Question Type 17: Using sinusoidal models to create graphs using technology Exercises

Identify the amplitude, period, midline, and phase shift of the function

$y = 3\sin\bigl(2x + \tfrac{\pi}{4}\bigr) - 1$

Use a graphing utility to sketch the function and list the coordinates of one full cycle for

$y = -2\cos\bigl(\tfrac{\pi}{3}x - \tfrac{\pi}{6}\bigr) + 4.$

A water wave oscillates with amplitude 0.5 m, period 8 s, and has a crest 0.5 m above the still‐water level at $t=2$ s. Write a model

$y = A\sin\bigl(Bt + C\bigr)$

for the displacement $y$ from still‐water level.
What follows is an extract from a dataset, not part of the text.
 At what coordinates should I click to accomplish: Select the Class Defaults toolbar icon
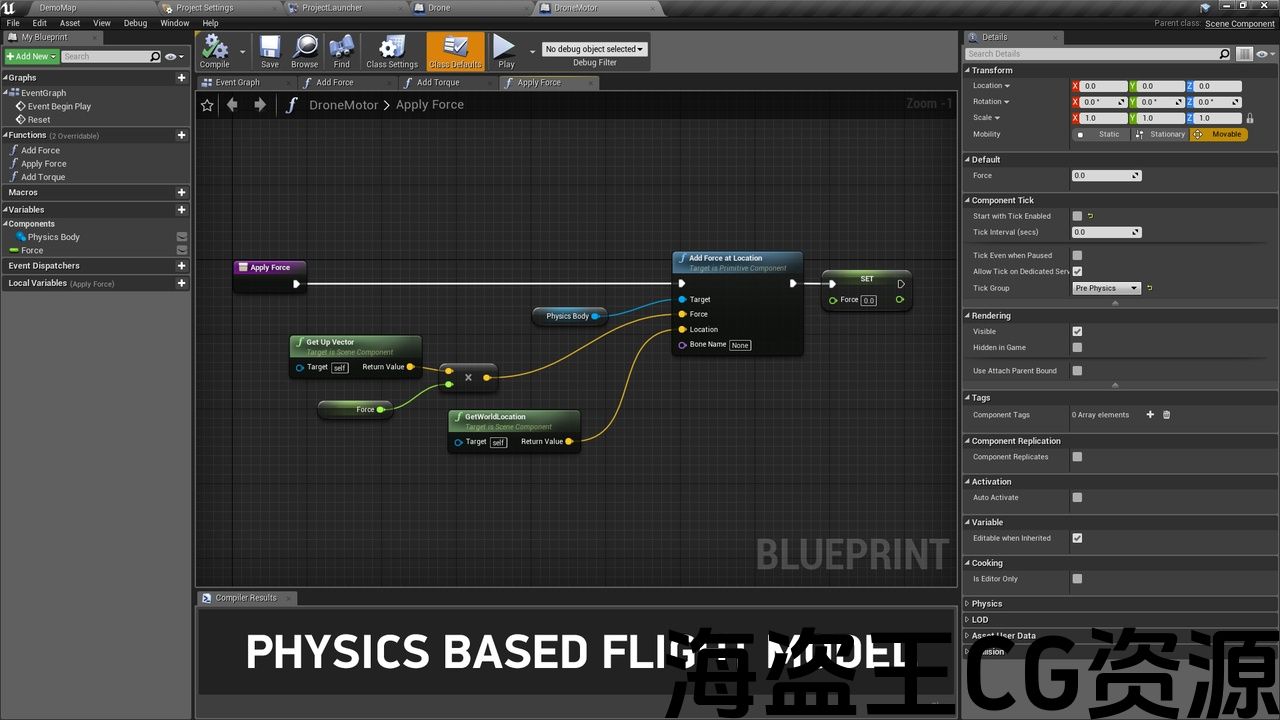[455, 49]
Sketch by technology the function

$y = 1.5\sin\bigl(0.5x + \tfrac{\pi}{3}\bigr) - 2$

and state its amplitude, period, phase shift, and midline.
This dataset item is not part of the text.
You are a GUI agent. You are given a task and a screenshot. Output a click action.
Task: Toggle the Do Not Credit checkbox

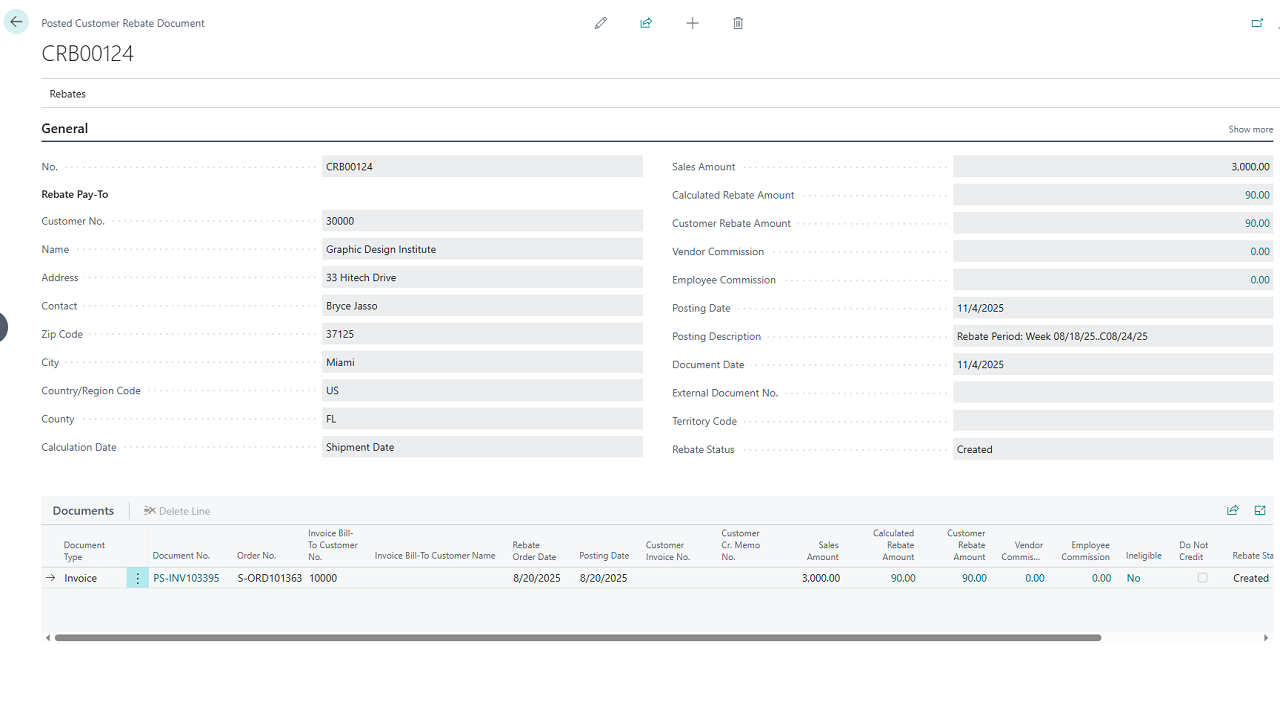[1202, 578]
Use a graphing utility to determine a sinusoidal model of the form

$y = A\cos(Bx + C) + D$

that has maximum $y=7$ at $x=1$, minimum $y=-1$ at $x=4$, and period $6$.

Model the daily temperature in a desert by a sinusoid with maximum 40°C at 15:00, minimum 20°C at 03:00, and period 24 h. Write $T(h)=A\cos\bigl(B(h-h_0)\bigr)+D$ where $h$ is hours after midnight.
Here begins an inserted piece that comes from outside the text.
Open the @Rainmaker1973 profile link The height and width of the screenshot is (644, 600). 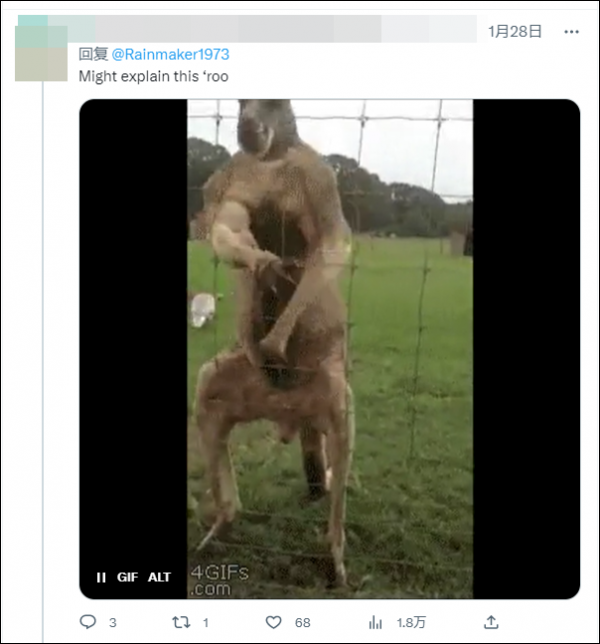coord(170,54)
A Ferris wheel of radius 10 m has its center 12 m above ground and completes one revolution every 4 minutes. If a passenger boards at the lowest point at $t=0$, write a sinusoidal model $h(t)$ for the height above ground after $t$ minutes.

Given the points $(0,5),(2,9),(4,5),(6,1)$ which suggest a sinusoidal pattern, use a graphing calculator to find a model of the form

$y = A\sin(Bx + C) + D$

that fits these four points.

The function $f(t)=4\cos\bigl(2t - \tfrac{\pi}{4}\bigr)+1$ models a vibration. Use technology to find the smallest positive $t$ such that $f(t)=5$.

Given the data for tidal height over time: $(0,2),(3,5),(6,2),(9,-1)$, use technology to fit a sinusoidal curve and state the equation in the form

$h(t) = A\sin(Bt + C) + D.$